### Problem to solve
Restate the full set of records exactly, word for word.

(Pixel coordinate grounding data)

------------------------------------------------------------------------

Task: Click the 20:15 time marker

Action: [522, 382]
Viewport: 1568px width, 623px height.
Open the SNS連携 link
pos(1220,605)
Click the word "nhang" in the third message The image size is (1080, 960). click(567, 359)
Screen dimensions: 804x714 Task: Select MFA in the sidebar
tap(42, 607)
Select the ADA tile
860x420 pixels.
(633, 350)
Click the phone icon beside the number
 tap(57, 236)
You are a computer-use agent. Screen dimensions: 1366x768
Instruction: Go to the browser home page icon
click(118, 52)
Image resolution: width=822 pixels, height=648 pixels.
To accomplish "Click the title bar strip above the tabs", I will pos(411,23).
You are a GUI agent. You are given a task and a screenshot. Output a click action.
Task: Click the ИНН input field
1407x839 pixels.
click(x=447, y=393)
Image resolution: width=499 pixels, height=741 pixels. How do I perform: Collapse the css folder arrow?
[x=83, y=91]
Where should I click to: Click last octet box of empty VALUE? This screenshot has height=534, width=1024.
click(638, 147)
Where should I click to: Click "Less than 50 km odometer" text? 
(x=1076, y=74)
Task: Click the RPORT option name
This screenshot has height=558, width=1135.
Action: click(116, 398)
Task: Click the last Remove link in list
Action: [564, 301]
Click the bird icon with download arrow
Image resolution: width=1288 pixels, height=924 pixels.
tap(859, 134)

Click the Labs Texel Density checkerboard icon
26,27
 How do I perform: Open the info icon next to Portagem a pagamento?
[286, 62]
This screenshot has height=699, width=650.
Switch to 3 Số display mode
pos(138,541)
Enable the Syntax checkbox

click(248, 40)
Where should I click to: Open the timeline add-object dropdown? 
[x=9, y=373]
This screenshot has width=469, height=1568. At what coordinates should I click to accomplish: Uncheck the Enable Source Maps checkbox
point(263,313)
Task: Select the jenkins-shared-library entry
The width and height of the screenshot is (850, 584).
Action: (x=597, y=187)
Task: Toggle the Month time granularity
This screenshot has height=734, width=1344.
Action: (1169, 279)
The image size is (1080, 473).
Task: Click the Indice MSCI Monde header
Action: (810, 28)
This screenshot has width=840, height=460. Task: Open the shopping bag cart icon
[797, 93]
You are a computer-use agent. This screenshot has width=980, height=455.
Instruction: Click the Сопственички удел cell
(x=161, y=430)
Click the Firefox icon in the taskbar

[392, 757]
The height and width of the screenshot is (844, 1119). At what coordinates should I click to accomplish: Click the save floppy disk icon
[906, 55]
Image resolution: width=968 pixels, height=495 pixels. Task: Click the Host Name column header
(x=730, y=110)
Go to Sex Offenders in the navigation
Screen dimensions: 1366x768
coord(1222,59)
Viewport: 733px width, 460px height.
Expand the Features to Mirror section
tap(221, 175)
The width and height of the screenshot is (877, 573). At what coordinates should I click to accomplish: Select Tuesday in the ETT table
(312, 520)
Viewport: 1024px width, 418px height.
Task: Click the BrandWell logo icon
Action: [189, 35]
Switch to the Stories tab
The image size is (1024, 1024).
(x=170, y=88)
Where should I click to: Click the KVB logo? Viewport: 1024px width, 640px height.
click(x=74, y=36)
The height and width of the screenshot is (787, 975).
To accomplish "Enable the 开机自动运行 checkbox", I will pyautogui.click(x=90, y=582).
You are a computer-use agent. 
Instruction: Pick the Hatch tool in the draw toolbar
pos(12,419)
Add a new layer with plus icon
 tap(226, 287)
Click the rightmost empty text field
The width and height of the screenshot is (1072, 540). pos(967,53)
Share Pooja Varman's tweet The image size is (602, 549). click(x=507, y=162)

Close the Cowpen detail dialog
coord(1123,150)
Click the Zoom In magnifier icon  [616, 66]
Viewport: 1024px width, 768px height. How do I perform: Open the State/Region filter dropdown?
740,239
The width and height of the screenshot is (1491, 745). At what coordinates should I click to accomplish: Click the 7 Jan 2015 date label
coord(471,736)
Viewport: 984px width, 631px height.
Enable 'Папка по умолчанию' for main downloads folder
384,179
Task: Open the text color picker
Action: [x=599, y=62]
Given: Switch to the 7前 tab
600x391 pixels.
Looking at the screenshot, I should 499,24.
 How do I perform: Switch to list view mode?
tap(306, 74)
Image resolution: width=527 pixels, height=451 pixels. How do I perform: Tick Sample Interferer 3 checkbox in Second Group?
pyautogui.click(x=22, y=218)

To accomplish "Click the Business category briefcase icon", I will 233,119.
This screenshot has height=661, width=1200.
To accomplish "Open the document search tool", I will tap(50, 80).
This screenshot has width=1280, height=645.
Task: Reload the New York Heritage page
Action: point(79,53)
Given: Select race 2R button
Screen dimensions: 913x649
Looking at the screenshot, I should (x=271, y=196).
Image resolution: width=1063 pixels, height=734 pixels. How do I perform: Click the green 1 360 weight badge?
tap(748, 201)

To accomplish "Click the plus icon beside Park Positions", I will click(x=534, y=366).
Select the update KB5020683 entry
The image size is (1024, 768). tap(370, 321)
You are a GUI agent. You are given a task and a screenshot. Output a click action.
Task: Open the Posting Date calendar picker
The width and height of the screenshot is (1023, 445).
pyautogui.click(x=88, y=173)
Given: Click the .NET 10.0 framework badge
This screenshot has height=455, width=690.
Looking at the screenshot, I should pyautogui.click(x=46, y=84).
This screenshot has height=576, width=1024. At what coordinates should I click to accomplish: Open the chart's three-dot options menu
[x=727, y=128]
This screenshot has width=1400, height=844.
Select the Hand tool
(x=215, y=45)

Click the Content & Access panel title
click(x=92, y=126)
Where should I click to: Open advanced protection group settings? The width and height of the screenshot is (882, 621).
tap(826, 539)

------------------------------------------------------------------------

### Response
Task: Click the 20:15 time marker

Action: [522, 382]
Viewport: 1568px width, 623px height.
Open the SNS連携 link
pos(1220,605)
Click the word "nhang" in the third message The image size is (1080, 960). click(567, 359)
Screen dimensions: 804x714 Task: Select MFA in the sidebar
tap(42, 607)
Select the ADA tile
860x420 pixels.
(633, 350)
Click the phone icon beside the number
 tap(57, 236)
You are a computer-use agent. Screen dimensions: 1366x768
Instruction: Go to the browser home page icon
click(118, 52)
Image resolution: width=822 pixels, height=648 pixels.
To accomplish "Click the title bar strip above the tabs", I will pos(411,23).
You are a GUI agent. You are given a task and a screenshot. Output a click action.
Task: Click the ИНН input field
1407x839 pixels.
click(x=447, y=393)
Image resolution: width=499 pixels, height=741 pixels. How do I perform: Collapse the css folder arrow?
[x=83, y=91]
Where should I click to: Click last octet box of empty VALUE? This screenshot has height=534, width=1024.
click(638, 147)
Where should I click to: Click "Less than 50 km odometer" text? 
(x=1076, y=74)
Task: Click the RPORT option name
This screenshot has height=558, width=1135.
Action: click(116, 398)
Task: Click the last Remove link in list
Action: [564, 301]
Click the bird icon with download arrow
Image resolution: width=1288 pixels, height=924 pixels.
tap(859, 134)

Click the Labs Texel Density checkerboard icon
26,27
 How do I perform: Open the info icon next to Portagem a pagamento?
[286, 62]
This screenshot has height=699, width=650.
Switch to 3 Số display mode
pos(138,541)
Enable the Syntax checkbox

click(248, 40)
Where should I click to: Open the timeline add-object dropdown? 
[x=9, y=373]
This screenshot has width=469, height=1568. At what coordinates should I click to accomplish: Uncheck the Enable Source Maps checkbox
point(263,313)
Task: Select the jenkins-shared-library entry
The width and height of the screenshot is (850, 584).
Action: (x=597, y=187)
Task: Toggle the Month time granularity
This screenshot has height=734, width=1344.
Action: (1169, 279)
The image size is (1080, 473).
Task: Click the Indice MSCI Monde header
Action: (810, 28)
This screenshot has width=840, height=460. Task: Open the shopping bag cart icon
[797, 93]
You are a computer-use agent. This screenshot has width=980, height=455.
Instruction: Click the Сопственички удел cell
(x=161, y=430)
Click the Firefox icon in the taskbar

[392, 757]
The height and width of the screenshot is (844, 1119). At what coordinates should I click to accomplish: Click the save floppy disk icon
[906, 55]
Image resolution: width=968 pixels, height=495 pixels. Task: Click the Host Name column header
(x=730, y=110)
Go to Sex Offenders in the navigation
Screen dimensions: 1366x768
coord(1222,59)
Viewport: 733px width, 460px height.
Expand the Features to Mirror section
tap(221, 175)
The width and height of the screenshot is (877, 573). At what coordinates should I click to accomplish: Select Tuesday in the ETT table
(312, 520)
Viewport: 1024px width, 418px height.
Task: Click the BrandWell logo icon
Action: [189, 35]
Switch to the Stories tab
The image size is (1024, 1024).
(x=170, y=88)
Where should I click to: Click the KVB logo? Viewport: 1024px width, 640px height.
click(x=74, y=36)
The height and width of the screenshot is (787, 975).
To accomplish "Enable the 开机自动运行 checkbox", I will pyautogui.click(x=90, y=582).
You are a computer-use agent. 
Instruction: Pick the Hatch tool in the draw toolbar
pos(12,419)
Add a new layer with plus icon
 tap(226, 287)
Click the rightmost empty text field
The width and height of the screenshot is (1072, 540). pos(967,53)
Share Pooja Varman's tweet The image size is (602, 549). click(x=507, y=162)

Close the Cowpen detail dialog
coord(1123,150)
Click the Zoom In magnifier icon  [616, 66]
Viewport: 1024px width, 768px height. How do I perform: Open the State/Region filter dropdown?
740,239
The width and height of the screenshot is (1491, 745). At what coordinates should I click to accomplish: Click the 7 Jan 2015 date label
coord(471,736)
Viewport: 984px width, 631px height.
Enable 'Папка по умолчанию' for main downloads folder
384,179
Task: Open the text color picker
Action: [x=599, y=62]
Given: Switch to the 7前 tab
600x391 pixels.
Looking at the screenshot, I should 499,24.
 How do I perform: Switch to list view mode?
tap(306, 74)
Image resolution: width=527 pixels, height=451 pixels. How do I perform: Tick Sample Interferer 3 checkbox in Second Group?
pyautogui.click(x=22, y=218)

To accomplish "Click the Business category briefcase icon", I will 233,119.
This screenshot has height=661, width=1200.
To accomplish "Open the document search tool", I will tap(50, 80).
This screenshot has width=1280, height=645.
Task: Reload the New York Heritage page
Action: point(79,53)
Given: Select race 2R button
Screen dimensions: 913x649
Looking at the screenshot, I should (x=271, y=196).
Image resolution: width=1063 pixels, height=734 pixels. How do I perform: Click the green 1 360 weight badge?
tap(748, 201)

To accomplish "Click the plus icon beside Park Positions", I will click(x=534, y=366).
Select the update KB5020683 entry
The image size is (1024, 768). tap(370, 321)
You are a GUI agent. You are given a task and a screenshot. Output a click action.
Task: Open the Posting Date calendar picker
The width and height of the screenshot is (1023, 445).
pyautogui.click(x=88, y=173)
Given: Click the .NET 10.0 framework badge
This screenshot has height=455, width=690.
Looking at the screenshot, I should pyautogui.click(x=46, y=84).
This screenshot has height=576, width=1024. At what coordinates should I click to accomplish: Open the chart's three-dot options menu
[x=727, y=128]
This screenshot has width=1400, height=844.
Select the Hand tool
(x=215, y=45)

Click the Content & Access panel title
click(x=92, y=126)
Where should I click to: Open advanced protection group settings? The width and height of the screenshot is (882, 621).
tap(826, 539)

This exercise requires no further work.